Industrial purposes of machine studying are generally composed of assorted objects which have differing information modalities or characteristic distributions. Heterogeneous graphs (HGs) provide a unified view of those multimodal information techniques by defining a number of sorts of nodes (for every information sort) and edges (for the relation between information objects). For occasion, e-commerce networks might need [user, product, review] nodes or video platforms might need [channel, user, video, comment] nodes. Heterogeneous graph neural networks (HGNNs) study node embeddings summarizing every node’s relationships right into a vector. However, in actual world HGs, there may be usually a label imbalance problem between totally different node sorts. This signifies that label-scarce node sorts can not exploit HGNNs, which hampers the broader applicability of HGNNs.
In “Zero-shot Transfer Learning within a Heterogeneous Graph via Knowledge Transfer Networks”, introduced at NeurIPS 2022, we suggest a mannequin referred to as a Knowledge Transfer Network (KTN), which transfers information from label-abundant node sorts to zero-labeled node sorts utilizing the wealthy relational data given in a HG. We describe how we pre-train a HGNN mannequin with out the necessity for fine-tuning. KTNs outperform state-of-the-art switch studying baselines by as much as 140% on zero-shot studying duties, and can be utilized to enhance many current HGNN fashions on these duties by 24% (or extra).
KTNs rework labels from one sort of knowledge (squares) via a graph to a different sort (stars). |
What is a heterogeneous graph?
A HG consists of a number of node and edge sorts. The determine beneath exhibits an e-commerce community introduced as a HG. In e-commerce, “users” buy “products” and write “reviews”. A HG presents this ecosystem utilizing three node sorts [user, product, review] and three edge sorts [user-buy-product, user-write-review, review-on-product]. Individual merchandise, customers, and evaluations are then introduced as nodes and their relationships as edges within the HG with the corresponding node and edge sorts.

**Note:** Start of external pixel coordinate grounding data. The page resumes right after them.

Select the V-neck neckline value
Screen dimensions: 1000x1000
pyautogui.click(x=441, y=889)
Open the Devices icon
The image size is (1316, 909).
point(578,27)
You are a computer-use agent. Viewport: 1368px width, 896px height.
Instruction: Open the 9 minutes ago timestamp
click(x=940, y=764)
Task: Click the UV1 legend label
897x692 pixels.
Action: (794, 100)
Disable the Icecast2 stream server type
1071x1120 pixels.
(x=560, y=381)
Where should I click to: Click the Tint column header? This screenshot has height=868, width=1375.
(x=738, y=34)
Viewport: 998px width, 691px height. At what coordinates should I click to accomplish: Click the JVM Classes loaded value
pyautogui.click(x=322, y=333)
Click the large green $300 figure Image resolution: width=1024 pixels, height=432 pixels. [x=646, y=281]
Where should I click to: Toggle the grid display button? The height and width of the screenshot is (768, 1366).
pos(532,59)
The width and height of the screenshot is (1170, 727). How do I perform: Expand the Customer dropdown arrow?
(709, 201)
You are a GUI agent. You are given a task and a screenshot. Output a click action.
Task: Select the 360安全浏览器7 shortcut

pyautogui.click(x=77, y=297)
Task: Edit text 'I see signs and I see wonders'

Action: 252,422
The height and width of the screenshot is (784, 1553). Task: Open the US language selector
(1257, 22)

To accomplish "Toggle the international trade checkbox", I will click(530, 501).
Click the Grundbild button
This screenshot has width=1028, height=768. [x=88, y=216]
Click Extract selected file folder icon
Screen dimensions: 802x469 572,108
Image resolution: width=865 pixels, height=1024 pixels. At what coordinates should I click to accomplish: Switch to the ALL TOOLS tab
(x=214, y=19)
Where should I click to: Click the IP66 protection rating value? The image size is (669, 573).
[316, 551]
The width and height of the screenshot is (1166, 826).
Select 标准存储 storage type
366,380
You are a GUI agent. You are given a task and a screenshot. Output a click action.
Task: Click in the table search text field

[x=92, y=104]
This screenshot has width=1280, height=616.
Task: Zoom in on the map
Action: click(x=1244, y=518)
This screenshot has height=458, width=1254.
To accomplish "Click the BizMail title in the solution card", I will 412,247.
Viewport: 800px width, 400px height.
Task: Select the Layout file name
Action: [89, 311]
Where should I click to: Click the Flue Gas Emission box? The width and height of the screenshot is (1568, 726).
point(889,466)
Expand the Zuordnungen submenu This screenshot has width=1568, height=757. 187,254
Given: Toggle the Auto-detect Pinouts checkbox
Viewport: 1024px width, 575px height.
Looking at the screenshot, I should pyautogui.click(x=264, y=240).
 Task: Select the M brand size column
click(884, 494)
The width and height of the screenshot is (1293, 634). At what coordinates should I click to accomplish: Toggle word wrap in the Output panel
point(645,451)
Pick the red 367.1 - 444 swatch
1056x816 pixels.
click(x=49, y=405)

E-commerce heterogeneous graph. |
In addition to all connectivity data, HGs are generally given with enter node attributes that summarize every node’s data. Input node attributes might have totally different modalities throughout totally different node sorts. For occasion, photos of merchandise could possibly be given as enter node attributes for the product nodes, whereas textual content might be given as enter attributes to evaluate nodes. Node labels (e.g., the class of every product or the class that almost all pursuits every person) are what we wish to predict on every node.
HGNNs and label shortage points
HGNNs compute node embeddings that summarize every node’s native constructions (together with the node and its neighbor’s data). These node embeddings are utilized by a classifier to foretell every node’s label. To prepare a HGNN mannequin and a classifier to foretell labels for a particular node sort, we require an excellent quantity of labels for the sort.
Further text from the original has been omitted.